とら(うしおととら)とは、藤田和日郎の漫画『うしおととら』に登場する妖怪であり、もうひとりの主人公というべき存在である。
二千年以上生き、強力な力を持つ大妖怪。OVAでは大塚周夫、TVアニメでは小山力也が声を担当している。
古代中国で生まれ日本へと渡ってきており、「字伏(あざふせ)」「雷獣」「わいら」「長飛丸(ながとびまる)」など様々な名で呼ばれてきた。
人を食い暴れまわっていたが、あるとき「獣の槍」によって岩に磔にされ、以後およそ五百年の間封印される。
偶然自分を見つけた蒼月潮をだまして槍を引き抜かせ、ついでとばかりに食べようとするも、潮が獣の槍を使いこなしたことで失敗。潮から人を食わないように見張られるため、いずれ食い殺して自由の身になってやろうと考え潮に取り付くのだった。
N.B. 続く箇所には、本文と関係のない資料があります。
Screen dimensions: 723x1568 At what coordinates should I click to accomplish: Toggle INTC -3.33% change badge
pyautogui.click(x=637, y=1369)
このときに潮から「虎に似てるから『とら』」と名付けられ、潮を含む人間たちからはそう呼ばれることになる。一方で妖怪たちからは、封印される直前に浸透していた「長飛丸」の名で呼ばれる。
とら単体でも並の妖怪では歯が立たないといってよいが、潮とコンビで戦った場合、「二体で一体の妖」と評されるほどの強さとチームワークを発揮する。
人間以外の食事では、井上真由子から勧められた「はんばっか」がお気に入り。お気に入りは「てれ焼きばっか(照り焼きバーガー)」とのこと。他にも焼き鳥や魚肉ソーセージ等色々食している。
弱点はオーデコロンや香水。嗅ぐとクシャミが止まらなくなってしまう。
また、一般的な妖怪と同じく、金属も苦手。
殴る蹴るといった基本的な力も非常に強いが、以下の能力も持つ。
「雷獣」という異名が示すように、強力な電撃を放つことができる。
口から火を吐く。並の相手なら一瞬で黒焦げにできる。でもイズナは黒焦げになってもピンピンしている。
東京―沖縄間を半日で飛ぶことが可能な飛行速度をもつ。ちなみに地面を走る場合は推定時速300km以上。
昨日今日の若造妖怪など物の数ではない。
人間から見えないように姿を消せる。子供や強い法力の持ち主には見破られることがある。
木や土の壁を通り抜けられる。姿を消したままでも可能。しかしガラスやコンクリートにはぶつかってしまう。
武器にする、脚代わりにする、固めて遠くに飛ばし爆発させる、など。
下記の変化の素材にも使われる。
人間や物品に化けることができる。作中で化けたものは
など。
人間に化けて社会に溶け込めば人を食うのに楽だが、ポリシーに反するようで実行していない。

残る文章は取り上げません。